§ Tareas
1/ En el texto sobre el libro de Obama, ¿qué le dijo Michelle después de que la sala se quedara en silencio?
2/ Prolonga el texto sobre Obama y Michelle a partir de su última línea.

En ese espíritu de examinar y reexaminar todo, incluyendo sus motivos y sus impulsos, ocultos a veces también para él mismo, Obama describe en su libro una escena reveladora con su esposa, Michelle, quien se había estado resistiendo a la participación cada vez más intensa de su marido en política. Para ella, la candidatura a la presidencia era una línea roja. Ambos estaban en una habitación con los colaboradores más cercanos. Y ella le espetó a bocajarro: “Mi pregunta es: ¿y por qué tú, Barack? ¿Por qué necesitas tú ser el presidente?” Él se perdió en sus pensamientos. Ella insistió: “¿Barack?”. Obama esbozó un par de líneas de defensa, lo pensó de nuevo y dijo: “Hay una cosa de la que no tengo dudas. Sé que el día que levante la mano derecha y jure ser presidente de Estados Unidos, el mundo empezará a mirar a este país de forma diferente. Y sé que todos los niños de América (niños negros, hispanos, niños que no encajan) se verán a sí mismos también de una forma diferente, se expandirán sus horizontes, se ampliarán sus posibilidades. Sólo por eso… merece la pena”.
La sala se quedó en silencio. Michelle se quedó mirando un rato que a él le pareció eterno. Y finalmente dijo: “Esa respuesta no ha estado nada mal”. Obama pudo ver cómo los miembros del equipo “conjuraban en su interior la toma de juramento del primer presidente afroamericano de Estados Unidos”.
—¿Se cumplió ese objetivo?

§ Listado de datos
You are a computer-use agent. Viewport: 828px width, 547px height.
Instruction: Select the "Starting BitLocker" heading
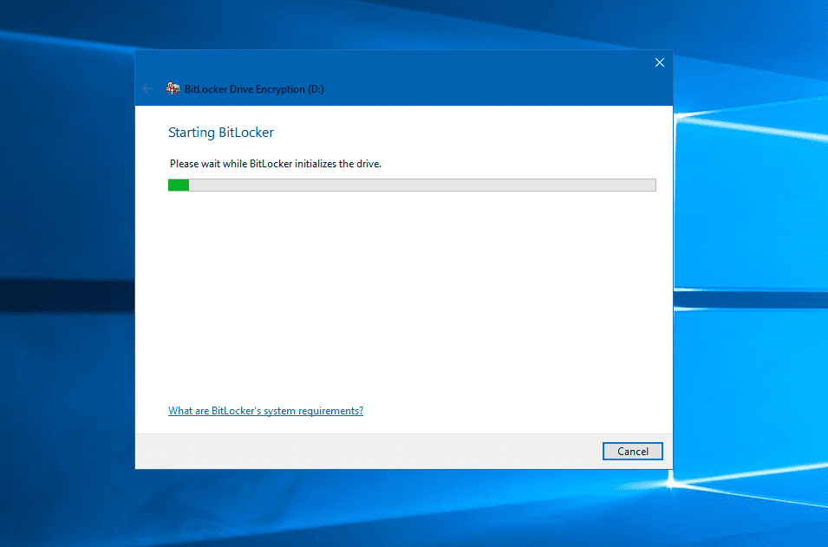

==

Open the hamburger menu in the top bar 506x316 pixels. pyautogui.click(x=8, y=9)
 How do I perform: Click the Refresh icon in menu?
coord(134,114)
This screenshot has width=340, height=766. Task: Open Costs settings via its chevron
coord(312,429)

§ Respuestas en orden
1/ “Esa respuesta no ha estado nada mal”.

2/
—Nunca pensé que sólo por haber sido elegido presidente iba a eliminar la discriminación en Estados Unidos, y que los niños afroamericanos y los latinos ya no tendrían que superar más obstáculos que los blancos para alcanzar el éxito. Pero lo que sí creía es que ver a alguien como yo ejerciendo el trabajo más importante del país, el líder del mundo libre, enviaría un mensaje sutil, o no tan sutil, a los niños sobre a qué podían aspirar en su vida. Y también creo que mi presidencia fue muy exitosa para mucha gente porque cambió cómo los niños afroamericanos y los latinos, pero también los blancos, y las niñas, y cualquiera que sintiera que no encajaba, se percibían a sí mismos.
Aunque sale sólo de refilón en el libro, el domingo en Washington Obama explicó la siguiente historia al detalle. Trata de un niño que visitó el Despacho Oval con sus padres, quienes trabajaban para el presidente. Cuando llegó el momento de la foto, el niño dijo que tenía una pregunta. ¿Qué pregunta?, se interesó el presidente. Y el niño, afroamericano, de unos cuatro o cinco años, le preguntó, señalando los cabellos ensortijados del presidente, si su pelo era como el de él.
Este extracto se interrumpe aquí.